Low-code coding: Democratising code

Low-code software development is a visual approach that makes coding more accessible and user-friendly, democratising digital creation and making tech development more inclusive. Instead of traditional manual coding, low-code platforms use drag-and-drop interfaces and visual builders, allowing a broader audience to participate.

While low-code doesn't replace classic code in terms of depth and flexibility, it provides a valuable opportunity for those seeking to harness the power of technology without any prior programming knowledge and offers a great stepping stone into the world of code.

Here are a few of the many low-code tools available for data scientists today:

KNIME is a visual programming environment for data analysis and machine learning. It offers a variety of nodes for data cleaning, data manipulation, and model building.

Dataiku is a low-code environment for data preparation, machine learning, and data visualisation. It is known for its user-friendly interface and its extensive library of pre-built components.

PyCaret is an open-source, low-code machine learning (ML) library in Python. It provides a unified interface for data preparation, model selection, hyperparameter tuning, and model evaluation. PyCaret supports multiple ML algorithms, making it an ideal tool for data scientists of all levels.

The coding mindset can be applied even if you don't write traditional code:

Decomposition: Even in a drag-and-drop environment, approach challenges by breaking them down into smaller, manageable components. For instance, if you're designing a complex workflow, rather than viewing it as one massive task, segment it into individual processes or stages. This decomposition technique helps ensure every part of your solution is effective and efficient.

 

Logical reasoning: Ensure that your processes and workflows in these platforms follow a logical order. Just as in coding, each step should follow naturally from the previous one. Always ask, "What needs to happen first? What comes next?"

 

Consistency: Embrace the process of iteration. Build a version of your solution, test it, gather feedback, and refine it. While no-code/low-code platforms might allow for faster implementation, the principle of refining and improving remains constant.

 

Creativity: One of the beautiful things about no-code/low-code platforms is that they often allow for quick prototyping. Use this to your advantage to explore different solutions, layouts, or workflows. Remember, in coding and in these platforms, there's often more than one way to achieve an outcome.

 

🗓️ Optional deep-dive to review later: Check out Luke Barousse and Alex Freberg, two of my favourite data analytics YouTubers, Both have great videos on the relationship between coding and data science!

Wrapping up

In data science, coding isn't just about writing lines of code.
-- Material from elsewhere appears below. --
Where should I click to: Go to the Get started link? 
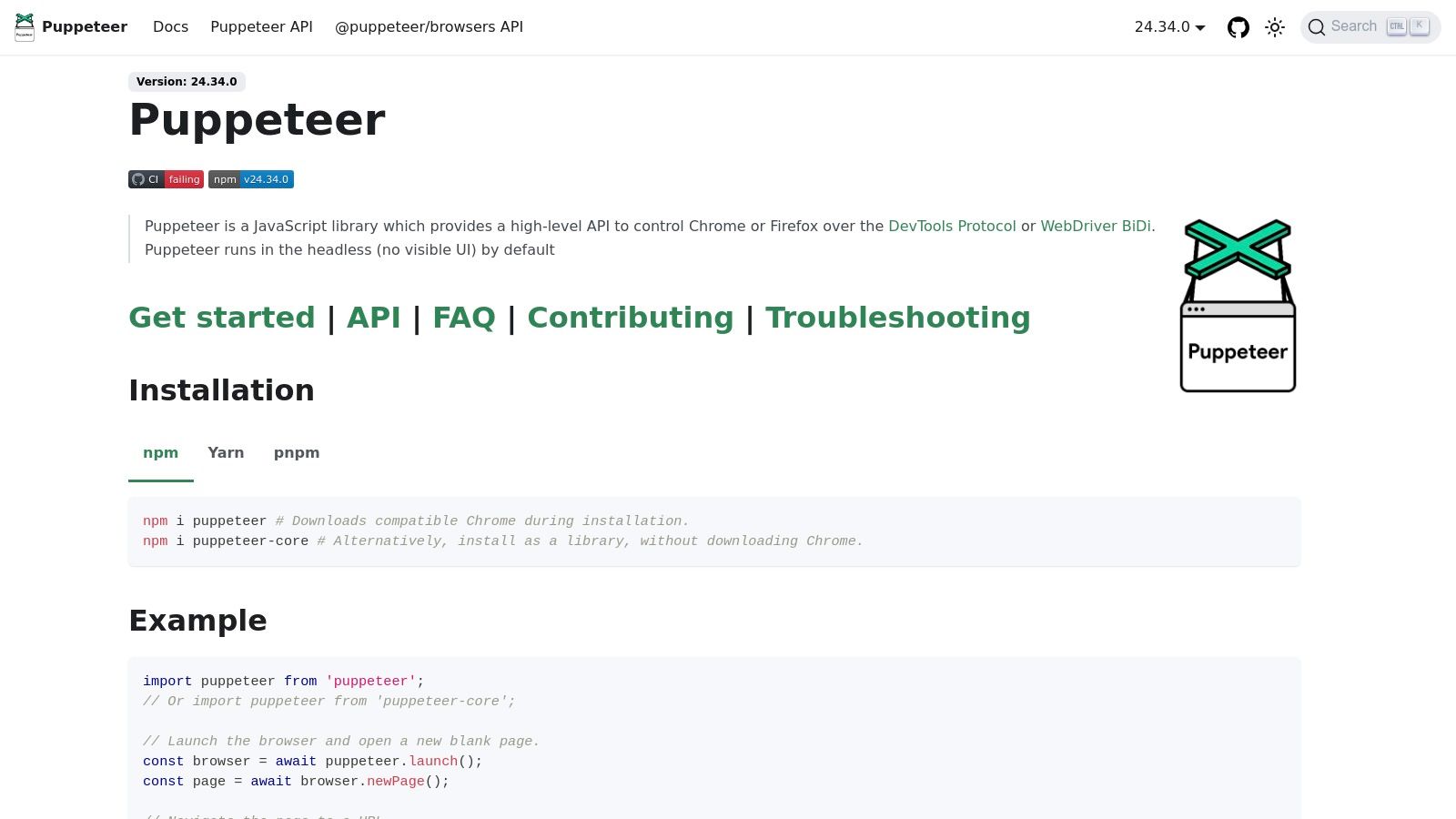[222, 318]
It's about a way of thinking that can improve your analytical skills, boost your creativity, and help you solve problems better. Even if you don't code every day, having a coding mindset can be incredibly helpful for data analysis, communication, and innovation.

Whether you learn a traditional programming language like Python, R, or SQL or start with a more accessible low-code platform, the key is to learn how to use logical reasoning, decomposition, iterative processes, and a little creativity to build effective solutions. It’s not just about the language you speak, but the mindset you develop.

Learning a new spoken language opens up new cultures, perspectives, and opportunities, as does learning to code. It gives you access to a universe of digital possibilities, allowing data scientists and anyone who works with data to communicate fluently with technology and innovate in ways that were never before possible.